**Goal of the exercise:**
Extend the article about the Spokane fee-only financial planning firm Financial Trex, picking up right after its final sentence.

**Supplied text:**
------------------------------------------------------------
Financial Trex targets Generation X, millennial clients

Fee-only planner draws younger investor interest

December 5, 2019
Kevin Blocker

Though it wasn’t her intention at the start, a Spokane-based financial planner says her young firm has found a niche among younger generations of people in need of financial expertise.

Denise Downey, the 41-year-old owner and founder of Financial Trex LLC, says many of the clients she services fit the demographic profile she currently occupies.

“They have young families and feel comfortable having meetings over videoconference after 7:30 at night when the kids are in bed,” Downey says.

Financial Trex is a fee-only firm, which means it doesn’t receive any compensation based on commission or sales, Downey says.

“It’s a different approach than what you would find at large financial institutions where their financial planners are paid on commission and driven by sales,” Downey says.

Downey is familiar with that style of fee structure for financial planners as she spent 13 years working with large financial firms in Chicago, she says.

She found commission-based financial planning to be stressful and sometimes not in the best interest of clients.

“I’m much more comfortable working in a fee-only structure,” Downey says.

Financial Trex has established a rate scale for clients that’s commensurate with their individual needs, she says.

Financial Trex serves clients in two capacities: at an hourly rate of $175 for one-time projects or for $450 to $700 per quarter on an on-going basis, she says.

“It really varies by client,” she says. “Most of my clients are small business owners, young families, and individuals with a wide range of different needs,” she says.

Financial Trex currently has about 40 clients. Roughly two-thirds of them are based in Spokane, and the rest are scattered across the country.

Downey is a member of the XY Planning Network, a national organization of fee-only financial advisers focused on working with Generation X and Generation Y clients. She says Gen Xers and Yers have a lot of “financial balls in the air.”

Members of Generation X are generally regarded as having been born between 1965 and 1979 and are currently between 40 and 54 years old. Generation Y, also known as millennials, were born between 1980 and 1994 and are currently between 25 and 39.

“They’ve got a mortgage, student loans, (they’re) trying to build college savings for their children, and funding their own retirements,” she says. “A lot of people are just left paralyzed by all that and need help.”

Based on her research, Downey found few fee-only based financial planning firms in Spokane, when she founded Trex in 2016.

“In the last couple of years, though, people have become more educated about fee-only services and don’t want to be upsold with products that don’t fit their needs,” she says. “Fee-only financial planning is beginning to grow. A number of my clients said they found me simply doing a ‘fee-only’ search on Google.”
------------------------------------------------------------
**Collected material:**
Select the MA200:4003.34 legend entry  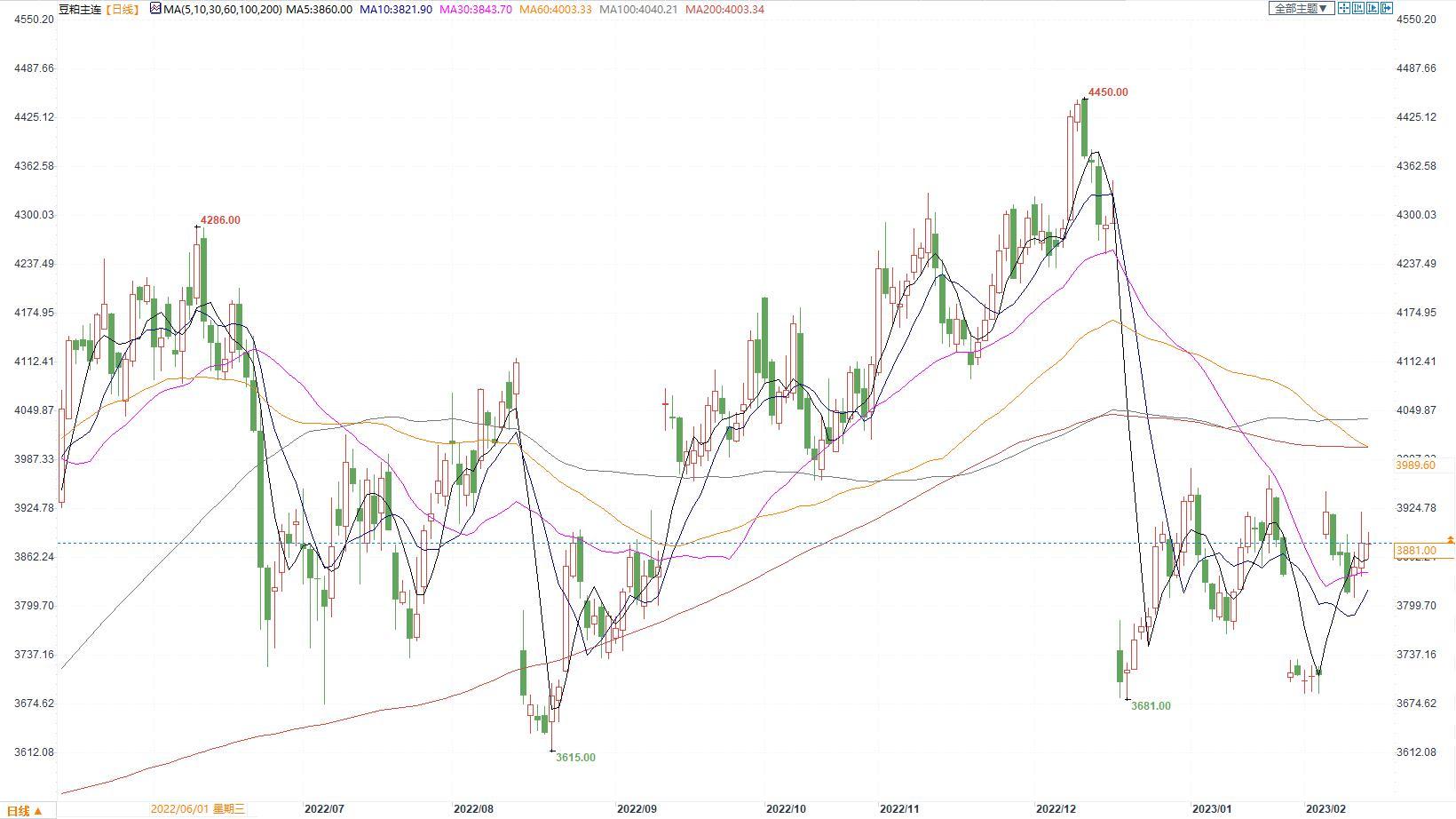[724, 9]
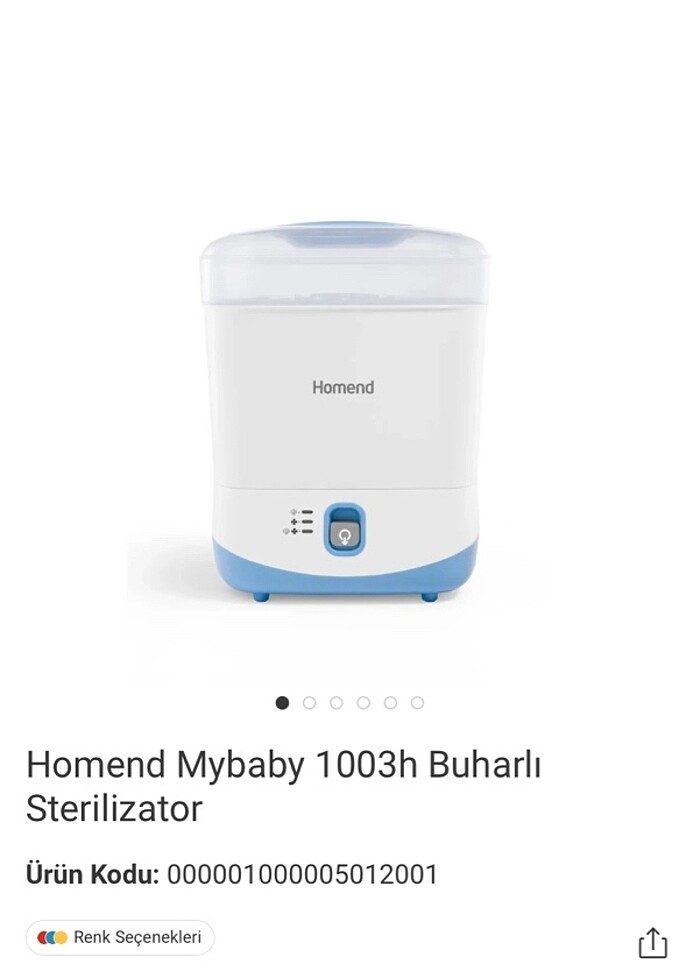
------------------------------------------------------------
**Final answer:**
A Chicago native, Downey moved here four years ago with her husband, Spokane native Ben Downey, for a slower pace of life and a more conducive environment to raise their three children, who now are 7 and 5 years old and 20 months old.

Both husband and wife operate their businesses out of their South Hill home. Ben is a software developer who runs Building Block Labs Inc.

She earned a bachelor’s degree in finance from the University of Illinois, at the Champaign-Urbana campus, then completed her master’s in finance through online coursework from Washington State University the year after arriving here.

However, she says she was burned out on the work she’d been doing in Chicago and wasn’t eager to re-enter today’s standard style of financial planning.

“The workdays started at 7 a.m. with you getting home at 6:30 p.m., and I wanted to dedicate more time to the children, who were 3 and 2 at the time,” she says.

It was Ben, she says, who encouraged her to start her own business.

“He was the one who kept saying that it would be a ‘good fit for me.’ It was about early 2016, and I really didn’t want to get back into sales,” Downey says. “And it had always been a dream to start my own business.”

However, most in the small group of people she knew told her that she was “crazy” for trying to do such a thing.

“They said me not being a Spokane native was not going to be to my advantage. This is a who-you-know town is what they told me,” she says.

Working to her advantage was the fact the couple had a solid financial base beneath them when they arrived, and with two young children, the couple wanted to focus on raising their children in the early years.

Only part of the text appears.